Was it Earthquakes?

I wish the creators of Star Trek would decide where in the fuck to put Starfleet Headquarters. I mean seriously. That place has moved more than I have over the last 40 years. In Star Trek The Motion Picture it looks like it's somewhere near the Palace of Fine Arts:

Then it magically moves to the Presidio:

Then, in the Marin Headlands?

And most recently, in Picard, it's taken over Horseshoe Bay and pushed into the Bay itself?

I know the story spans a couple centuries and the San Andreas has undoubtedly slipped more than once during that time, but c'mon…pick a site and stick with it.

We Are The Borg

You will be assimilated. Resistance is futile.

A couple months ago Ben started watching Star Trek Voyager reruns on Netflix. It's obvious from his encyclopedic knowledge of the episodes that it hit his life about the same time TOS did mine. I was never a big fan of Voyager, and I finally have up on its original run sometime after the third or fourth season. It wasn't the storylines or the acting; it was the fact that it relied way too heavily on technobabble when they couldn't come up with any other explanation of why something happened.

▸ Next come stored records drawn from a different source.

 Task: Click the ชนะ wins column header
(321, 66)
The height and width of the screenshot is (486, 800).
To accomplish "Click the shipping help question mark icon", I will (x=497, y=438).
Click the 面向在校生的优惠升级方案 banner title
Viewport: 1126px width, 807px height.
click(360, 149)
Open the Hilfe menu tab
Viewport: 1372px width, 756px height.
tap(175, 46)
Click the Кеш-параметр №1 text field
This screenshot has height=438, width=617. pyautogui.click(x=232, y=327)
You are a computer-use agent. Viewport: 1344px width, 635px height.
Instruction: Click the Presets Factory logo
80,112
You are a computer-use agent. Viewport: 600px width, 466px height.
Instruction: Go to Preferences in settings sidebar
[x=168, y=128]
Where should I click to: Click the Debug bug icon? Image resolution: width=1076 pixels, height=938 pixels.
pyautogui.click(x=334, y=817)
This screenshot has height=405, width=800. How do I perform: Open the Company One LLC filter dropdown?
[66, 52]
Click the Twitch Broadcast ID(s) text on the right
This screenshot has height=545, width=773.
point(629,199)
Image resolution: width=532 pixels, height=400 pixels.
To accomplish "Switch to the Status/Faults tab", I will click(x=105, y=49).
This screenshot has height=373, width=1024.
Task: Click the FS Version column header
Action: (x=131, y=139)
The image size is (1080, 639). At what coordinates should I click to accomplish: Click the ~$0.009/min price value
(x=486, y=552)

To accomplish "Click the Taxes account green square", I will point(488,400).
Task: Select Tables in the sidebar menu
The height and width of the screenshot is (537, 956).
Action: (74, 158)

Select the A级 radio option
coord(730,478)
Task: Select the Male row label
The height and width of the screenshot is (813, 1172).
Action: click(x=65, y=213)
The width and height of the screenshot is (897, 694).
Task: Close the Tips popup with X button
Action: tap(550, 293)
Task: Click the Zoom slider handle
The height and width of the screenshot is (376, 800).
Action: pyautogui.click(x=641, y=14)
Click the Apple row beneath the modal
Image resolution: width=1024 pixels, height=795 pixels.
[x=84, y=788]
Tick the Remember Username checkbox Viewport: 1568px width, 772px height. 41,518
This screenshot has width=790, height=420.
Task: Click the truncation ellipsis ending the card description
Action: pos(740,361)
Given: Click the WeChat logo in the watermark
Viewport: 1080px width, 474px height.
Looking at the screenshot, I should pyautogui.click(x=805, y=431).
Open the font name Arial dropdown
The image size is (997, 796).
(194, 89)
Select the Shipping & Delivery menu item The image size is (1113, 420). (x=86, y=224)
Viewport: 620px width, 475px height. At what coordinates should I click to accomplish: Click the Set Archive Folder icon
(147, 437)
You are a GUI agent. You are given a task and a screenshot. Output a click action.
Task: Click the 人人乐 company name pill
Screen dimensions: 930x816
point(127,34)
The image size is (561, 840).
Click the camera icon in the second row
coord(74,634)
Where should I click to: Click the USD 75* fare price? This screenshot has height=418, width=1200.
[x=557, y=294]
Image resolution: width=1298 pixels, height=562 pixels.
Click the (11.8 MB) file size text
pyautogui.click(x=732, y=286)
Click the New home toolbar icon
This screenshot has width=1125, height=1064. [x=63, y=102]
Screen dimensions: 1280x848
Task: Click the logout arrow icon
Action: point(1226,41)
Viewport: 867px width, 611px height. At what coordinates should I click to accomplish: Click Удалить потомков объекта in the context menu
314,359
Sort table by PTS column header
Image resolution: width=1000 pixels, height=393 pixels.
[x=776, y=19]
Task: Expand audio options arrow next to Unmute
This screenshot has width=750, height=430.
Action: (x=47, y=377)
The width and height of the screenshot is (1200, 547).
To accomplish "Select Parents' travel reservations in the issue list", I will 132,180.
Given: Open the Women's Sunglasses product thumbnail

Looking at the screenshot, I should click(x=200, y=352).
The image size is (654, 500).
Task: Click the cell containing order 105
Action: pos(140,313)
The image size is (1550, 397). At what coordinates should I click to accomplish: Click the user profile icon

I have to admit however that I got caught up in the show this time around. It started out as background noise while I was doing other things, but started capturing more and more of my attention. The technobabble wasn't as distracting as I remember (perhaps because our own lives are now peppered with it), but as we enter our viewing the seventh and final season, something else is annoying the ever-loving fuck out of me: the doctor. Did one of the writers have a hard-on for Robert Picardo? It seems he's become the focus of every other story.

But I digress. I came here to discuss the Borg, not the hologram.

In Voyager we learned a lot about the Borg, but the fundamental question remains unanswered: who are they? Where did they originally come from? Okay, so they're a big bad hive mind that goes around gobbling up civilizations across the galaxy, but why?

As an acting coach might say, "What is their motivation?"

Some fan fiction posits they came from or are the biproduct/source of VGER (Star Trek: The Motion Picture). I propose something else entirely, although how exactly it would work remains unclear: we are the Borg. Whether they came from the future or via an alternate timeline that breached our own.

Even if this doesn't fit into the Star Trek universe, I can still easily see our civilization spreading out into the Universe, not as peaceful emissaries and seekers of knowledge, but as rapacious beasts, harvesting whatever we come across in the name of progress and—most importantly—capitalism. I can see us becoming the Borg. We are the alien invaders that figure so prominently in our entertainment. Our current civilization is obsessed with acquisition and controlHow is that not unlike the Borg, and if you take it to its absurd conclusion?

And why are there no non-humanoid Borg? We know non-humanoid life forms exist in the Star Trek universe. Why do we not see them assimilated?

And for that matter, has anyone ever seen a Ferngi Borg?

I posed this question on Twitter some time ago, and Sean responded by citing a specific instance where a non-human Borg was featured and pointed out that humanoids in this galaxy are so prevalent because they all descended from a single "seed" deposited by some ancient, unknown species and one would assume that seed included the original Borg.

I also just watched an episode with an assimilated Klingon. But in both cases, these were still humanoid. I'm talking about a distinctly non-humanoid Borg, say for example, a Xindi?

Are they simply not interested in anything that walks on more than two legs? Is it because it's more cost/resource efficient for their implants to be "one size fits all" (as long as it's humanoid)? I doubt we will ever get a definitive answer.